Tissues from the resections were dissected to detach the epithelium, and the epithelial layer or the entire biopsy was digested with 2 mg ml−1 collagenase I for 40 min at 37 °C followed by mechanical dissociation, as previously described [29]. Organoids were grown embedded in expansion medium in growth factor-reduced Matrigel [29, 74]. Expansion medium consists of advanced DMEM F12 supplemented with L-WRN (Wnt3a, R-spondin, noggin) conditioned medium (65% vol vol−1), glutamax, 10 mM HEPES, murine epidermal growth factor (50 ng ml−1), N2 supplement, B27 supplement, 10 nM human [Leu15]-gastrin I, 1 mM n-acetyl cysteine, 10 mM nicotinamide, 10 μM SB202190, 500 nM A83-01, and primocin (100 μg ml−1) [74, 75] (see Additional file 15: Table S3 for material details).
Endothelial cell culture
Human intestinal microvascular endothelial cells (HIMECs) were obtained from ScienCell (Cat#2900) expanded in Microvascular Endothelial Cell Growth Medium-2 BulletKit (EGM-2MV). Endothelial cells were subcultured less than five times before use.
Colon Chip cultures
Organ Chips composed of poly-dimethylsiloxane (PDMS) were obtained from Emulate Inc. (Boston, MA). The Organ Chips consist of two parallel microchannels (1000 × 1000 μm and 1000 × 200 μm; width × height) separated by a thin (50 μm) porous membrane (7 μm pore diameter, 40 μm spacing). Organ Chips were acquired from Emulate Inc. (Boston, MA; Cat#10231-2) and activated using ER-1 and ER-2 solutions provided by the company before being coated with type I collagen (200 μg ml−1) and Matrigel (1% in PBS), as described [29]. Colonic organoids were fragmented by incubating for 2 min at 37 °C in Triple E express diluted in PBS 1:1 (vol:vol) supplemented with 10 μM Y-27632, and seeded on the ECM-coated membrane in the intestinal luminal channel of the Colon Chip (210,000 cells/chip) in expansion medium supplemented with 10 μM Y-27632. Chips were incubated overnight at 37 °C in expansion medium. The following day expansion medium was perfused with cell culture medium at 60 μl h−1 through top and bottom channels. Medium flow was driven at a constant flow rate using a peristaltic pump (Ismatec; Cat#ISM938D).

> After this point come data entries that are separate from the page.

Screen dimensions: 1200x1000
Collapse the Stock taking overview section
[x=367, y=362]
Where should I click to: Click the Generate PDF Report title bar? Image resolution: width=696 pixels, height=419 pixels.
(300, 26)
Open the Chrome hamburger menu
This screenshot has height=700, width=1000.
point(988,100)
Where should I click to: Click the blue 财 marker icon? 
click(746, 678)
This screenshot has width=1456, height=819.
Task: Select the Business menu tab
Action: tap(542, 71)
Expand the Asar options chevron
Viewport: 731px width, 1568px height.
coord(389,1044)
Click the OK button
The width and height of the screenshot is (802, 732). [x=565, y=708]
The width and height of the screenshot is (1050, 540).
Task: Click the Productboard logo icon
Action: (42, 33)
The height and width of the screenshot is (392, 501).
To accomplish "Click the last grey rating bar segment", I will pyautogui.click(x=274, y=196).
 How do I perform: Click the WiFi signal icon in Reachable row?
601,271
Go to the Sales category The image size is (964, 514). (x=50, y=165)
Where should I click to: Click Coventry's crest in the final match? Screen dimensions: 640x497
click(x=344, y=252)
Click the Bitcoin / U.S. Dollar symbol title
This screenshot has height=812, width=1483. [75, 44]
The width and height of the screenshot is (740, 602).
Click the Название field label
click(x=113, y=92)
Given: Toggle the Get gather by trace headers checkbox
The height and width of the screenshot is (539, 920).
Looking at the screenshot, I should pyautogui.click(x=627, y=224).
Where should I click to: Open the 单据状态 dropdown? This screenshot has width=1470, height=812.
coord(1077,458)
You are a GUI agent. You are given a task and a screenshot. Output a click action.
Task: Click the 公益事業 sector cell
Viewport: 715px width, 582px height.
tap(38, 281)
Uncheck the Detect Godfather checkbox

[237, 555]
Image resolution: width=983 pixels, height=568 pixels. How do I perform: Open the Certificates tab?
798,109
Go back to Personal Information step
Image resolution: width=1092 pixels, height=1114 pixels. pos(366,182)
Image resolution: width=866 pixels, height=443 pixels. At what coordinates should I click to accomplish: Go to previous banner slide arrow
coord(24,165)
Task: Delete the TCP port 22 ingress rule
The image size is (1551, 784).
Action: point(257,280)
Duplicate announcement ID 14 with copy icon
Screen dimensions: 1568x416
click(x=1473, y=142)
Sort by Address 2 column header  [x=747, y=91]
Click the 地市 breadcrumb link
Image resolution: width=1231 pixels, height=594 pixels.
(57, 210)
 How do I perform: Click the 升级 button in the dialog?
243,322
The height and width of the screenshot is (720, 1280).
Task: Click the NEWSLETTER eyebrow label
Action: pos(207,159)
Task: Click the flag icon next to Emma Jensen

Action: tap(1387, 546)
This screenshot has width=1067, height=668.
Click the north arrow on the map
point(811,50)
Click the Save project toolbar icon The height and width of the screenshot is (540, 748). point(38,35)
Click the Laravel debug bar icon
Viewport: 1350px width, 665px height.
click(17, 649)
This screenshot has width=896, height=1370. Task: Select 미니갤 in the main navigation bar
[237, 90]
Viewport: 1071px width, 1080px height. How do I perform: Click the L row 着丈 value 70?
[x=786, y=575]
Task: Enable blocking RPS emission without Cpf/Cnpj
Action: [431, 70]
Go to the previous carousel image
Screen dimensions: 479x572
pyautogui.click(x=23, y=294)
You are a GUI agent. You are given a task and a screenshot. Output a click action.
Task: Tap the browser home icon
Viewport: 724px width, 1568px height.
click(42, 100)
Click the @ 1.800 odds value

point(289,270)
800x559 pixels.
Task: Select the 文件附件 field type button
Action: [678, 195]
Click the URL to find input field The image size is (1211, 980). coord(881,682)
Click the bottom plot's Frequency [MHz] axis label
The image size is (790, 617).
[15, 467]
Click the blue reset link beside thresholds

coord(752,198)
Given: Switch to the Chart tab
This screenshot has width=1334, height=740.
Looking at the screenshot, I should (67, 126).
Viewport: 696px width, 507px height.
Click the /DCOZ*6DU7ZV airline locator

After 7 days, HIMEC were seeded in the vascular side of the Colon Chip (250,000 cells/chip) in expansion medium supplemented with human epidermal growth factor, vascular endothelial growth factor, human fibroblastic growth factor-B, R3-Insulin-like growth factor-1, ascorbic acid, and no antibiotics. To allow endothelial cells to adhere to the membrane, chips were inverted under static conditions for 1 h, and then the chips were placed upright and perfusion was restored. After 24 h, the vascular channel medium was switched to recombinant organoid expansion medium. Meanwhile, the intestinal luminal channel medium was switched to 5% (vol vol−1) human (Hmm) or mouse (Mmm) gut microbiome metabolites isolated from PolyFermS bioreactors, diluted in phosphate-buffered saline (PBS) containing calcium and magnesium (final osmolarity = 300 mOsm kg−1), filtered through a 0.2 μm filter (Corning), and stored at − 80 °C. Recombinant organoid expansion medium consists of organoid expansion medium except that of L-WRN conditioned medium was substituted with recombinant Wnt-3a (100 ng ml−1), murine noggin (100 ng ml−1), murine R-spondin-1 (1 μg ml−1), and supplemented with human epidermal growth factor, vascular endothelial growth factor, human fibroblastic growth factor-B, R3-insulin-like growth factor-1, ascorbic acid, and no antibiotics (see Additional file 15: Table S3 for material details).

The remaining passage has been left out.